**Challenge:**
Could you rewrite the data from the line containing "Click the Java icon in the title bar" through the line containing "Looking at the screenshot, I should tap(45, 111).", changing "Given" to "Task" and keeping everything else the same? Leave the pictures out of your answer.

[Element and text position data]
########

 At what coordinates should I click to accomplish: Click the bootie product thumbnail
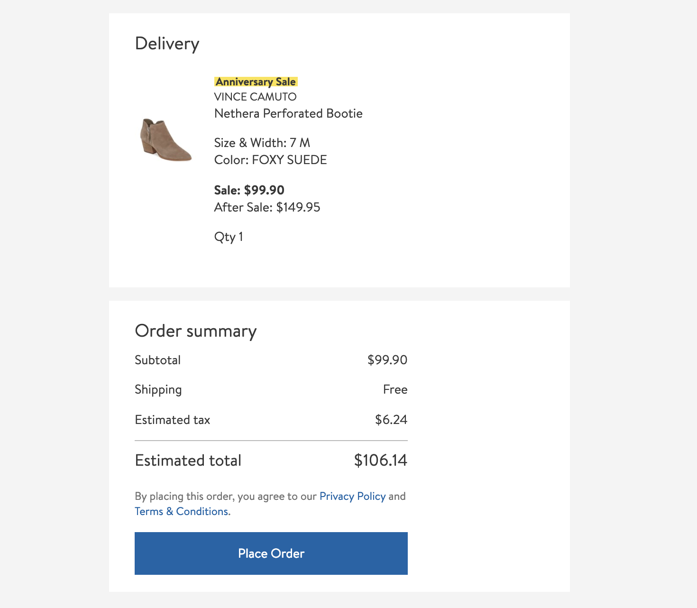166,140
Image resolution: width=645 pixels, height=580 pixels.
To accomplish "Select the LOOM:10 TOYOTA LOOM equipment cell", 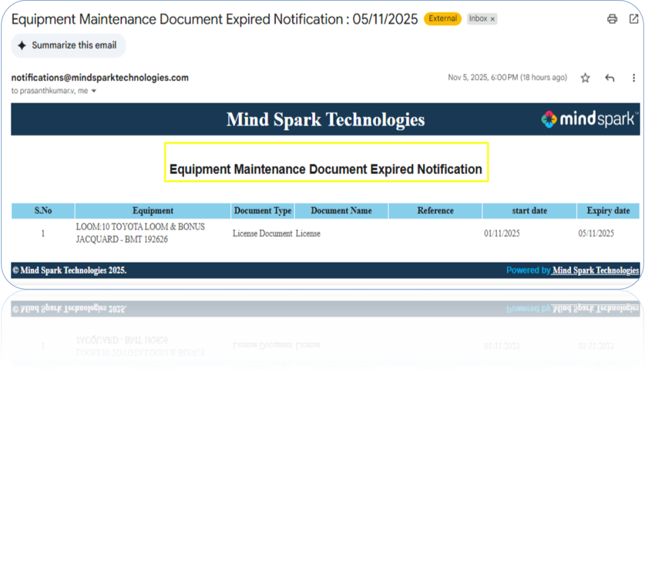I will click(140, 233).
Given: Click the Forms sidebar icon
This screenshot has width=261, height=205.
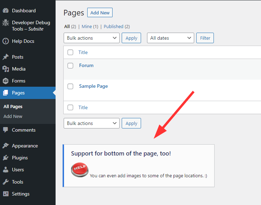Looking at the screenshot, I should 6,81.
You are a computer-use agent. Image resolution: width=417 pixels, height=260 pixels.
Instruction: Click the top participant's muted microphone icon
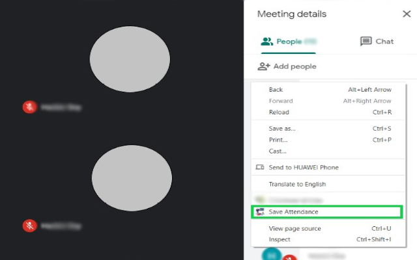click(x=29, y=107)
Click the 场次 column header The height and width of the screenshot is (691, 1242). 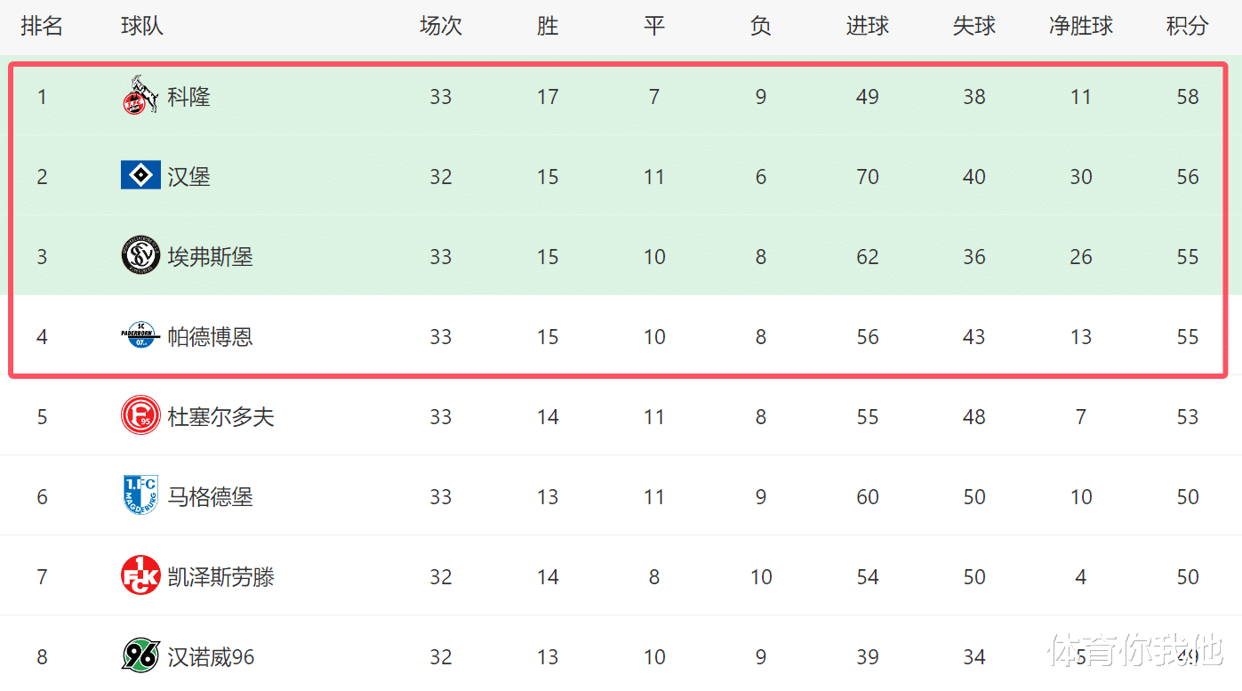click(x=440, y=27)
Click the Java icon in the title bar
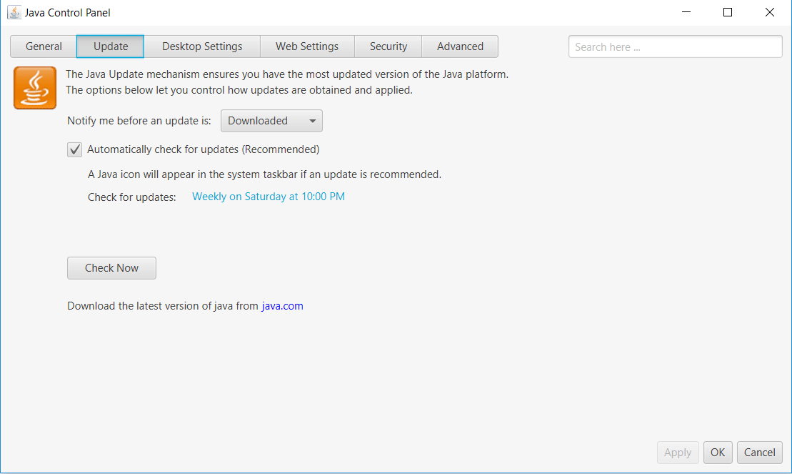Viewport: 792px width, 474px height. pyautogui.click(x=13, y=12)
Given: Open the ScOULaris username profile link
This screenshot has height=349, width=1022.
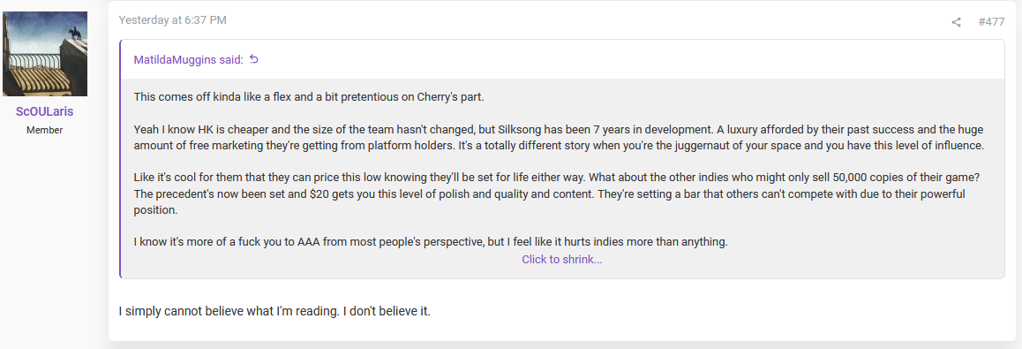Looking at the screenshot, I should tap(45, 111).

########

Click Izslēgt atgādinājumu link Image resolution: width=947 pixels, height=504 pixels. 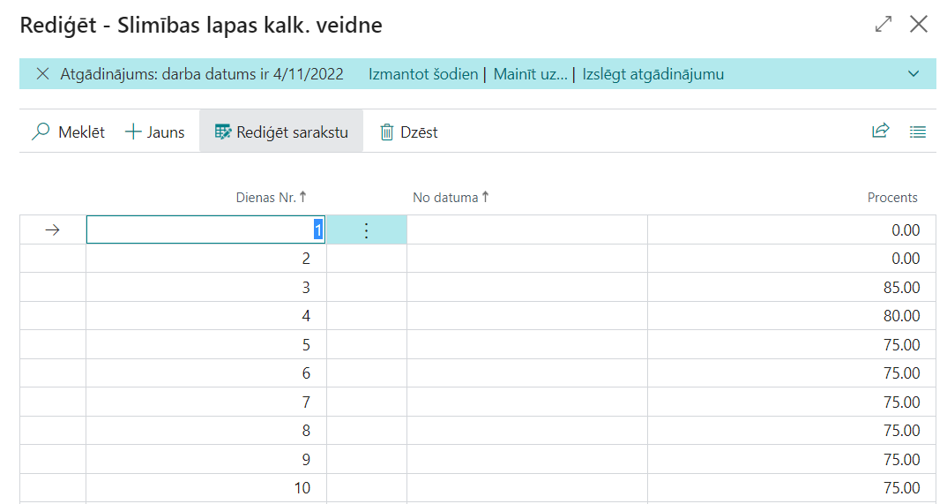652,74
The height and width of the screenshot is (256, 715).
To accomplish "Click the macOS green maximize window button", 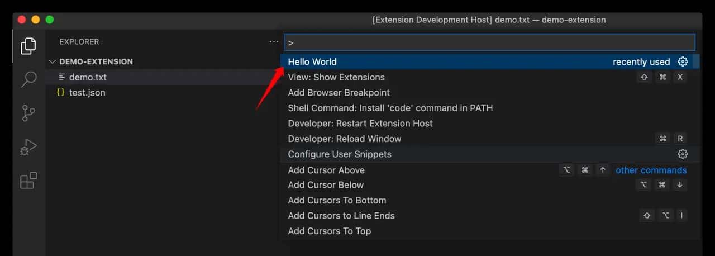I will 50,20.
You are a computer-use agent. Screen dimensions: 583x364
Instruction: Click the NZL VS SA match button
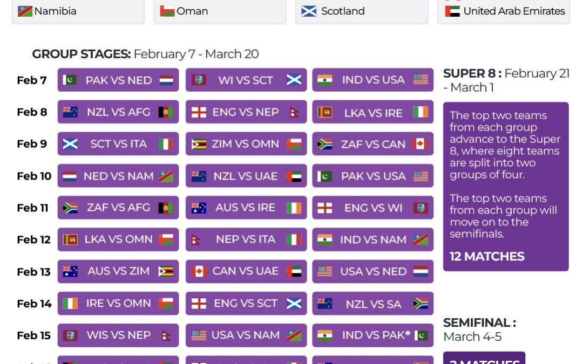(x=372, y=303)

########

**Output for this task:**
Click the Java icon in the title bar
Viewport: 792px width, 474px height. pyautogui.click(x=13, y=12)
Task: Open the ScOULaris username profile link
This screenshot has height=349, width=1022.
Looking at the screenshot, I should tap(45, 111).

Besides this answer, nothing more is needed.